Asia promotes the openness and growth of the digital economy
Steady growth, high digital penetration
As Asia’s digital economy continues to grow, the role of AI in governance will become even more important. While a technological slowdown is taking place in the United States, where more than 91,000 jobs will be laid off in 2022, Asia looks unsettled. Southeast Asia’s leading digital economies could reach S$200 billion (US$149 billion) in 2022, up 20% from 2021, according to an October 2022 report by Google, Temasek and Bain & Company. Not short term. growth rate, the region’s digital economy is expected to reach S$300 billion (US$224 billion) by 2025.

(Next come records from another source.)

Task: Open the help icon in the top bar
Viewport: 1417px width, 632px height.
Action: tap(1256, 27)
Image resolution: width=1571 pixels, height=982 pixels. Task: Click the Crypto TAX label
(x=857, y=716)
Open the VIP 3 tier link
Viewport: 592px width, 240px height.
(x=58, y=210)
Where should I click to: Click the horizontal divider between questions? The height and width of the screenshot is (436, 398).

According to Simon Chesterman, senior director of corporate governance, Asia’s ability to weather the digital recession that has plagued others lies in “huge changes on both the demand and supply sides”. AI is AI in Singapore. On the demand side, the combination of high internet usage, high penetration of digital devices such as smartphones and population-level comfort with technological innovation has seen many Asian people and businesses quickly embrace the digital economy, says Chesterman.

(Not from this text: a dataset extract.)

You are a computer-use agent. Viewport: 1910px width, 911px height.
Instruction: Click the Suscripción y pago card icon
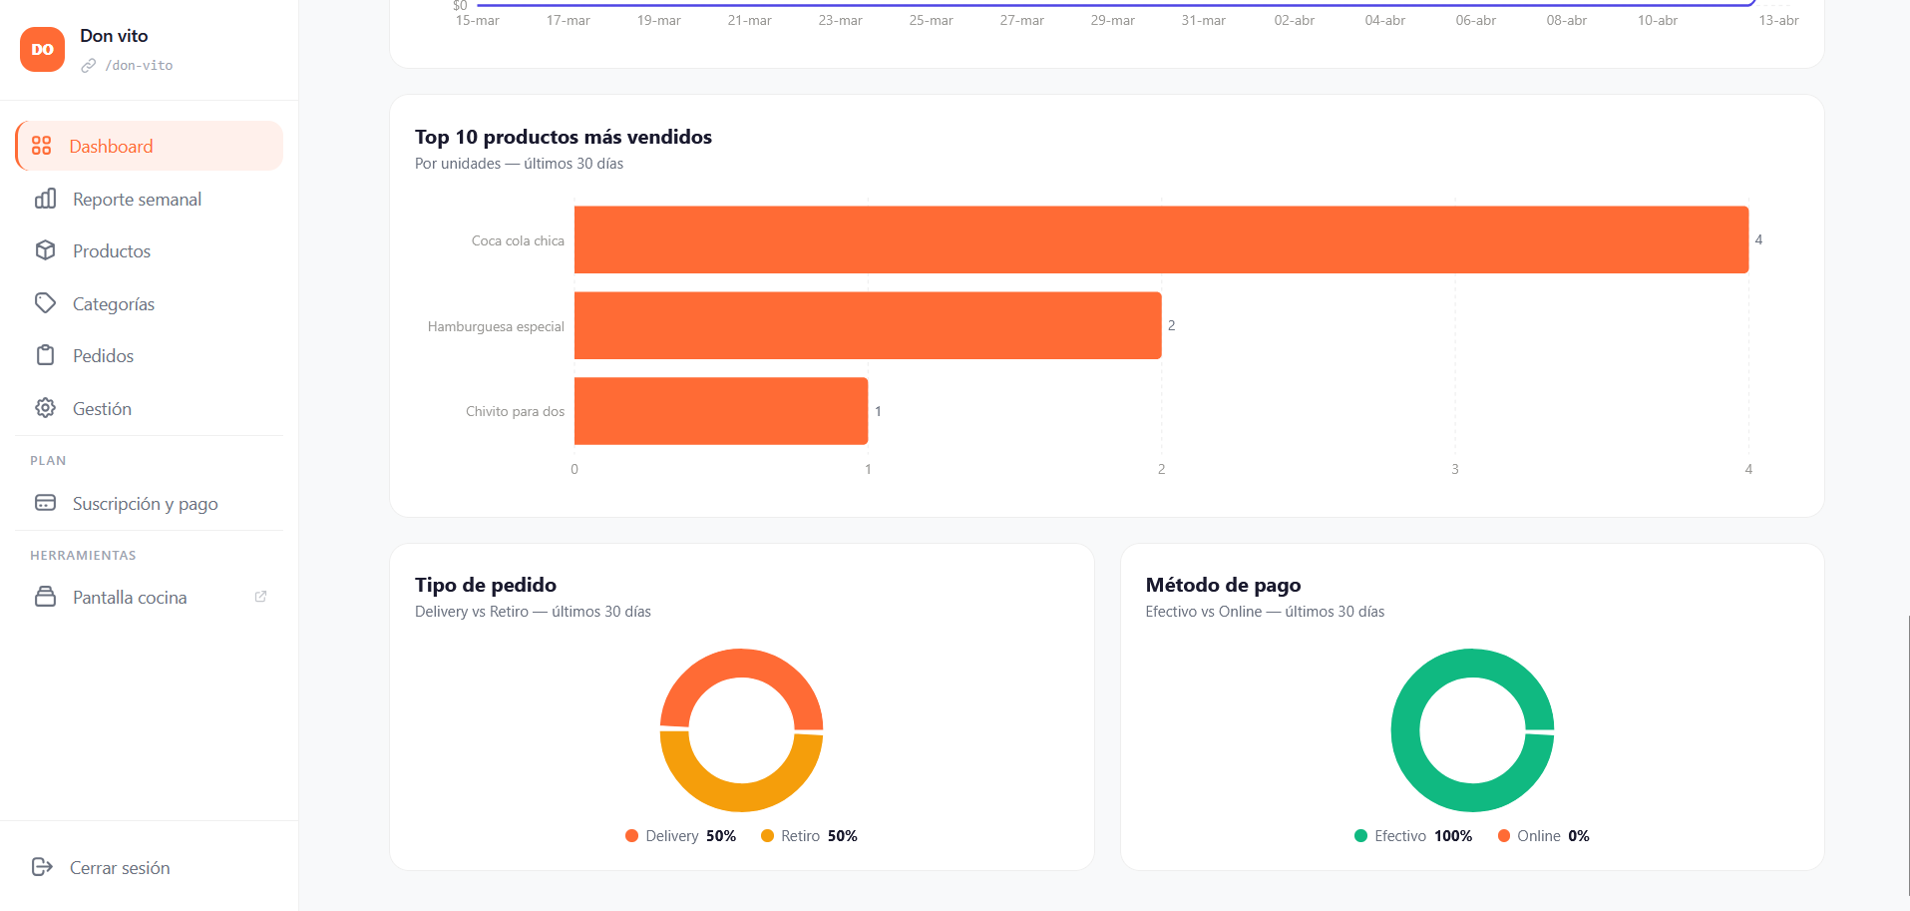pos(45,503)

According to IMDA, 93% of businesses in Singapore have adopted some form of digital technology as of February 2023, an increase of 19 percentage points compared to 2018. This explains the main point of differentiation with some Western economies, says Chesterman. “When the economy is booming, people are willing to accept change because they can see the benefits,” he says. “The more comfortable you are, the more resistant you are to change.”

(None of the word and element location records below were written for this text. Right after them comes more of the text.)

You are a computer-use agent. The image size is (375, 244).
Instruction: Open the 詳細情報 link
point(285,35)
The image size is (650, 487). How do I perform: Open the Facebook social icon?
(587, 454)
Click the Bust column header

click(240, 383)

The urge to embrace digital technologies has grown with the global pandemic. According to VMware’s August 2022 report, three-quarters (76%) of people in Southeast Asia saw technology as an opportunity rather than an obstacle during the peak of Covid-19, four percentage points higher than the average and 77% say. digitization improves both their work and lifestyle.
Strong demand in the region has been accompanied by a steady stream of innovations from the region’s vast business network thanks to direct government support. For example, increased government funding in Hong Kong led to the creation of 3,755 startups in 2021, a 12% increase over the previous year, a record for the Special Administrative Region. The Singapore government has allocated S$25 billion (US$18 billion) for research, innovation and business from 2021 to 2025, and the growth of the digital economy has been identified as one of the key pillars of this initiative.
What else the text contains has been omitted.